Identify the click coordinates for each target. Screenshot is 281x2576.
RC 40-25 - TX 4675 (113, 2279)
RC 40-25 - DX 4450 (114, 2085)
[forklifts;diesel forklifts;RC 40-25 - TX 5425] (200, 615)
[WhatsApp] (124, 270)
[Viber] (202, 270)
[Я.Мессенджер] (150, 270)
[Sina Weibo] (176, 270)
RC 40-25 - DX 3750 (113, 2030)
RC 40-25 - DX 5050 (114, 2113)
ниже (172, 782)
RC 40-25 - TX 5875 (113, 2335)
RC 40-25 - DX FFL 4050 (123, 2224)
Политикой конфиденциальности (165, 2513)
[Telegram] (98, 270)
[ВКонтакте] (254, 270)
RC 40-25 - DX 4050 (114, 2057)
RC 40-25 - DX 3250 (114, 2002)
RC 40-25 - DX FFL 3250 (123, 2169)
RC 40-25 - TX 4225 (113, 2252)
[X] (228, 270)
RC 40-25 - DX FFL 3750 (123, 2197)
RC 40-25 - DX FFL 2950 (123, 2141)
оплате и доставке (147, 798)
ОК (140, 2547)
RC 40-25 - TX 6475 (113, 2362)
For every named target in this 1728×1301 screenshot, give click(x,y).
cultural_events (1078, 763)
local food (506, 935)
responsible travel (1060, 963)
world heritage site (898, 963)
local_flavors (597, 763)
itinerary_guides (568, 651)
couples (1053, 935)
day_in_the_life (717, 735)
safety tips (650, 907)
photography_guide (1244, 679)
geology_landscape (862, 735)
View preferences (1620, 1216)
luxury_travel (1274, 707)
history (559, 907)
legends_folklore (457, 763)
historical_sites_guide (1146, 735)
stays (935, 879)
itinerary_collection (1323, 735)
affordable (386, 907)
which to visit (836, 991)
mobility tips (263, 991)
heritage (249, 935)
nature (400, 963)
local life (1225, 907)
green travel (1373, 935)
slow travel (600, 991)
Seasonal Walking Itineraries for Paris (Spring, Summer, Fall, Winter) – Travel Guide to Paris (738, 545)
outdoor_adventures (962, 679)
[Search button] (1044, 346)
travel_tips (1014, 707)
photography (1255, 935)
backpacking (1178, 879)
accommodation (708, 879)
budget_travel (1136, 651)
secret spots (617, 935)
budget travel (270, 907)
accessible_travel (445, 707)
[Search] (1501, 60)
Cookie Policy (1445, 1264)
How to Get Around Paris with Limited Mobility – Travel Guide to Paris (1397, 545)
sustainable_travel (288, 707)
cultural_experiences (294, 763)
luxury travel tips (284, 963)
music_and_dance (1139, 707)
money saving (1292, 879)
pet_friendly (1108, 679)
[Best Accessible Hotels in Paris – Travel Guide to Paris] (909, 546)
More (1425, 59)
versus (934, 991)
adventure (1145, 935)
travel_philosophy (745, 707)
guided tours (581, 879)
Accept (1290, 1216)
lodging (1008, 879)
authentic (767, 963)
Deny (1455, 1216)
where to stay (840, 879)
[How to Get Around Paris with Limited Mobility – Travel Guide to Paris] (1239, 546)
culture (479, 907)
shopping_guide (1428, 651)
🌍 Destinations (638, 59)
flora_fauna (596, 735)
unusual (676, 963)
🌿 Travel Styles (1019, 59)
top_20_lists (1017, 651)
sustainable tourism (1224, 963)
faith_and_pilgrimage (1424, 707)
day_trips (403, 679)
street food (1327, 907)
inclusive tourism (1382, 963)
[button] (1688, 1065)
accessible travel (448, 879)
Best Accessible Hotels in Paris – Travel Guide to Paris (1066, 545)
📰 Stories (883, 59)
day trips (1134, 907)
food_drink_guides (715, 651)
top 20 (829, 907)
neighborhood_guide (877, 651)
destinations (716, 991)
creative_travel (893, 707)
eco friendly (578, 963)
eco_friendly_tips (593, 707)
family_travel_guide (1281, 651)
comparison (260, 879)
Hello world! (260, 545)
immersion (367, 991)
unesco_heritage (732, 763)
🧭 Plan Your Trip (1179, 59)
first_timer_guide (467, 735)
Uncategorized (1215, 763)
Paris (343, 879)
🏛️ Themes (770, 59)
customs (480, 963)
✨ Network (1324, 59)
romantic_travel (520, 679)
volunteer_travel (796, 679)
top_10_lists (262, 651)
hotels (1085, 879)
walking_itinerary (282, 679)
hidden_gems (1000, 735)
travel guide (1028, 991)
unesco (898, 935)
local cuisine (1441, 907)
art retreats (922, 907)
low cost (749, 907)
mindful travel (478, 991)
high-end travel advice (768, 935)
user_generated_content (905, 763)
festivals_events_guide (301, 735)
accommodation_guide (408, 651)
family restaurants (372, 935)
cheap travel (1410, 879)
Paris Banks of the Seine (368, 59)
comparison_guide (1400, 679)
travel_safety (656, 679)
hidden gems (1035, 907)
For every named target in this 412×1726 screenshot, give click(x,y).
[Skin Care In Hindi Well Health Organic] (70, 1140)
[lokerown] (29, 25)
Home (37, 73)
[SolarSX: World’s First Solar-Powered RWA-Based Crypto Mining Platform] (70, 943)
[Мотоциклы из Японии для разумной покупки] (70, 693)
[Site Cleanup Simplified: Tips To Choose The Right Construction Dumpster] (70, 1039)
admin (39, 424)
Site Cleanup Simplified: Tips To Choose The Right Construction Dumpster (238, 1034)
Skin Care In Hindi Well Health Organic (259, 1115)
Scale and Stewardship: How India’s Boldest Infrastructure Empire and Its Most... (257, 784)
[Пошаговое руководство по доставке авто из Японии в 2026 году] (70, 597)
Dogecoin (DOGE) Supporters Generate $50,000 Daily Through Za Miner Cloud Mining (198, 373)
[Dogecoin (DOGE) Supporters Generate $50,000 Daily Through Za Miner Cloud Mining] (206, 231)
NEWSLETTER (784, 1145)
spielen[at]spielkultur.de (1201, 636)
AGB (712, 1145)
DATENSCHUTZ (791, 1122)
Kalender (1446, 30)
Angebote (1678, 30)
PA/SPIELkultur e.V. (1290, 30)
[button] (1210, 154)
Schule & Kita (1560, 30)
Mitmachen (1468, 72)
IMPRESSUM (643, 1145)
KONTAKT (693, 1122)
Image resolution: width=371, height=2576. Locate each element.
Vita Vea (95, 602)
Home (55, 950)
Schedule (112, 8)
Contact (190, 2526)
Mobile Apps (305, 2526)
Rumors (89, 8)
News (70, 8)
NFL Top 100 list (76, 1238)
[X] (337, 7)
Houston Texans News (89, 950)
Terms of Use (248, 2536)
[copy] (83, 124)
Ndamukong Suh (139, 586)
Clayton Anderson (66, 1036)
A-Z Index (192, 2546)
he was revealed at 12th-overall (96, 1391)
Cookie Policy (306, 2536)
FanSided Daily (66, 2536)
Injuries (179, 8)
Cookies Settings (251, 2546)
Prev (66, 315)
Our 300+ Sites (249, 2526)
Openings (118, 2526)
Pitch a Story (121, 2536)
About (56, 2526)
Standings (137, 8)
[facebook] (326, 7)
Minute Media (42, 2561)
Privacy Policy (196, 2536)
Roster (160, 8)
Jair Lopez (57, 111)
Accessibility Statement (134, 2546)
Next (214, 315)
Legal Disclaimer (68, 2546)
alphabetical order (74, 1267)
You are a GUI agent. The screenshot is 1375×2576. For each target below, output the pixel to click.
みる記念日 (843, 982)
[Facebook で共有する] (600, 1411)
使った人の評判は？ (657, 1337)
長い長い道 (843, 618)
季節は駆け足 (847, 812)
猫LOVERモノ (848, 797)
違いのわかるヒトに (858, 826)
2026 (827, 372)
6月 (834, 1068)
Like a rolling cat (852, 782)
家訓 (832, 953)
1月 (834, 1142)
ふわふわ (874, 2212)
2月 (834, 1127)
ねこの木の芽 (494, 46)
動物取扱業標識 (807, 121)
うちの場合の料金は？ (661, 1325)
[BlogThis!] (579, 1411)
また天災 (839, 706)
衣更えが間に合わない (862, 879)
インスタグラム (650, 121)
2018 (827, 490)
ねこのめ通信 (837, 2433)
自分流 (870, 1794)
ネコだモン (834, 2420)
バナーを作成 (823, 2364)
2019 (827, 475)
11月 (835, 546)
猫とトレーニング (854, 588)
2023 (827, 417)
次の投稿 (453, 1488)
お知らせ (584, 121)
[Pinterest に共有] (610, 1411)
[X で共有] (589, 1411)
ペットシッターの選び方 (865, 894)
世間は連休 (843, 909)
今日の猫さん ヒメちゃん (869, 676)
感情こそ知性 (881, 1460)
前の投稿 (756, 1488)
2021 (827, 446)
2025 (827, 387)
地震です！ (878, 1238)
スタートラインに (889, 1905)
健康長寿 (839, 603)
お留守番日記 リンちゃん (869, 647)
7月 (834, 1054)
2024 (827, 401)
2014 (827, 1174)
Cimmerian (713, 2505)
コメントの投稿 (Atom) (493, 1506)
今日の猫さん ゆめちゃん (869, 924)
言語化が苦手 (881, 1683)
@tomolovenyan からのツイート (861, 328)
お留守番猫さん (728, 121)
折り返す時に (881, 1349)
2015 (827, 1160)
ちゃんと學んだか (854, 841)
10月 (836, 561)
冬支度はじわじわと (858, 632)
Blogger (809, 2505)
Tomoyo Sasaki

Exercise brief
Could you repeat exactly the lines above from the line with "eco friendly (578, 963)" up to and including the line with "romantic_travel (520, 679)", and only those?

Task output
eco friendly (578, 963)
eco_friendly_tips (593, 707)
family_travel_guide (1281, 651)
comparison (260, 879)
Hello world! (260, 545)
immersion (367, 991)
unesco_heritage (732, 763)
🧭 Plan Your Trip (1179, 59)
first_timer_guide (467, 735)
Uncategorized (1215, 763)
Paris (343, 879)
🏛️ Themes (770, 59)
customs (480, 963)
✨ Network (1324, 59)
romantic_travel (520, 679)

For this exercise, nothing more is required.